+++ Document text +++

A few nights ago, I had my ten-year-old son in the car, just him and me. And he was mad. Really, really mad. He is often mad. And, often, it's at me.
This particular evening, it had started because he was convinced that his younger sister was faking when she left school early that day with a fever (there's the lack of empathy piece that we see as a result of trauma). As we moved forward in our conversation, it was clear that there was a big lava lake of anger bubbling around under this surface issue of a sibling who got to leave school early. And because I had the time, and it was just the two of us, I dove in. I told him we had as much time as it took, that I really wanted to understand what he was feeling, and that I could wait. He wanted so badly to shut down and close me out. But I persisted.
And here is where we got - a really mad (and not wanting to admit it, really sad) boy holding his head in his hands, turning his body away from me, and yelling things like, "You never understand! For over five years, you never understand! I don't care! I can't even tell you! I'm not telling you!" And I said, "You know what I think? I think you are so, so mad that I am your mom. Is that it?"
And he started sobbing and nodding his head yes.
He is so, so mad that I am his mom.

+++ Data +++

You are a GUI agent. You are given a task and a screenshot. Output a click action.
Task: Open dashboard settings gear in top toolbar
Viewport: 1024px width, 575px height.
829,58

+++

Write the next few paragraphs of the passage about a parent's car ride with an angry ten-year-old son, picking up right after its final line.

In response:
At one time, it might have felt like a punch in the gut. But for me, six years in, it was a flash of "Now we are getting somewhere!"
And in that moment, while he wouldn't let me touch him or comfort him, I was able to tell him:
"I am ok with that. I am ok that you are so mad that I am your mom. I would be too. If I were you, I think I would be so, so, so mad that I had to get a different mom. I would hate it. I would want to be with my first mom. So it doesn't hurt my feelings that you feel that way. I still love you, and I don't love you one little bit less. And I am going to stick with you no matter what. And you know what? I think that's what your first mom would want. I think she would want to know that her boy had a mom, and she would want to know that this new mom was going to stick with her boy and love him no matter what. So I'm ok with that. I can take it. You can be mad that I am your mom."
Truly. Bring on the mad! I want to grapple through the mad. The real mad. Not the thirty-seven other little mads a day that are bubbling up out of the big mad. Let's acknowledge that the real mad, the big mad is there. I promise I can take it.
So, when I'm feeling assaulted by the thirty-seven little mads, let me remember the real mad. Let me be forgiving, gracious, compassionate, slow to anger, abounding in love. Let me stick with him through the big mad.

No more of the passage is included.